The second group of barges were the permanent ones built in Hull to make the trip east, south and west in the canals. These were the Blue and White barges which carried sawn lumber. These were handled by tugs. Most of these barges and tugs were built in Hull. Blue barges were larger to fit the locks on the Ottawa and Rideau rivers. The White ones were later built to fit the Erie Canal locks in New York State. Historians estimate that there were over 250 Blue and White barges and 50 tugs working out of Hull at this time and up to the end of the l9th century.

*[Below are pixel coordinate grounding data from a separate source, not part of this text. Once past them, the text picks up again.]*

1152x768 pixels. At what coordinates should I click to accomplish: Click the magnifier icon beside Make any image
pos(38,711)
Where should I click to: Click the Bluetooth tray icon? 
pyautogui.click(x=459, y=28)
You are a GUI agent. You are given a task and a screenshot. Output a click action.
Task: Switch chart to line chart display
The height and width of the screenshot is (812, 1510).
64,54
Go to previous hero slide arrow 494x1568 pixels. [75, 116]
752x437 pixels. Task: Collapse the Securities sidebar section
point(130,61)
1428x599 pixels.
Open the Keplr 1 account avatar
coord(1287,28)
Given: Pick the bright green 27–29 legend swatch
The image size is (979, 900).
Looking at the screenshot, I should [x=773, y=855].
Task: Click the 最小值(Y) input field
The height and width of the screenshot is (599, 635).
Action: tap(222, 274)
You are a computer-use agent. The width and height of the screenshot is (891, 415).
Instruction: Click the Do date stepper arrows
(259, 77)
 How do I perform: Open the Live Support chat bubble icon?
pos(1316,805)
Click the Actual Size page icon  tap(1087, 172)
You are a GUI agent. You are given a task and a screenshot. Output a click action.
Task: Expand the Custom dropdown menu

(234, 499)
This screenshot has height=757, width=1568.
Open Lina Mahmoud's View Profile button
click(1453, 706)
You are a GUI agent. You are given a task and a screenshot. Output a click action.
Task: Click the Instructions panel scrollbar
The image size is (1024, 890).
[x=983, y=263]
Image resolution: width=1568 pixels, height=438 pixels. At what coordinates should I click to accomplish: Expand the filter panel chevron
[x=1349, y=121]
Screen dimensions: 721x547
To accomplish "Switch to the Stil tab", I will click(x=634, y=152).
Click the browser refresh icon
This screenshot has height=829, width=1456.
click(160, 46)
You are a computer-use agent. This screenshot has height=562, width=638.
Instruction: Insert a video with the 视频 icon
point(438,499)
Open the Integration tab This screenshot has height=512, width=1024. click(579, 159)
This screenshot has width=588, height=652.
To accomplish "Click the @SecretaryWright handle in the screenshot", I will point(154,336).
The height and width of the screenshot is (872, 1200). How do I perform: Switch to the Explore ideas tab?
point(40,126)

The passenger boats were also thriving, one must remember again that the Ottawa route for a trip from Montreal to Toronto was favoured due to the dangers in the St. Lawrence route involving possible attacks from the south. Military, government, commercial or holiday traffic from Montreal insisted on this route. This later resulted in a further development of the route by steamer to points on the Ottawa north of Ottawa. With plans completed you could travel Montreal to Ottawa, Pembroke, Mattawa and reach Georgian Bay entirely by steamer and portages by short rail trips.

One historian reports side wheel steamers plied the Ottawa River to Montreal and the Rideau Canal to Kingston in such numbers that the Capital became one of Canada's largest inland ports in the second half of the nineteenth century. The "Empress" could carry over a thousand passengers on the Ottawa to Grenville route. Other large steamers were the "E.B. Greene“ Britannia to Quyon, Que., and the "R. Quinn" and “John Eaton” to Smith Falls. The "Princess" a majestic sidewheeler later on sailed regularly from Ottawa to Grenville. She was built to carry 1,100 people and had some cabin accommodation and a full restaurant. She was built of iron in England then dismantled and shipped to Canada where she was reassembled in Ottawa. Prime Minister Sir John A. Macdonald was a popular passenger on this service to Montreal.

Summarizing, I think in the early years the Gatineau transportation could be reviewed under 3 headings and this is what I have tried to do.

In 1650 we start with Nicolas Gatineau dit Duplessis who came to Chelsea by canoe. Canoes were the basis of transportation for people, furs, merchandise, priests, soldiers, traders, etc. The canoe's viability lasted as a main service over 200 years to about 1860.

In 1800 an increased lumber activity brought in the horse and better trails and some roads and small boats.

1900 brought in the railroad which greatly increased more modern lumber activities and again better roads developed.

Now we perhaps think we have the ultimate transportation but I wonder if we miss something with it sometimes. Perhaps the people who drove in the cart the 30 miles on a bad road from Gracefield enjoyed Blue Sea Lake more than we do when we go there now by car in 2 hours from Ottawa. They perhaps worked hard for their holiday and therefore enjoyed it more.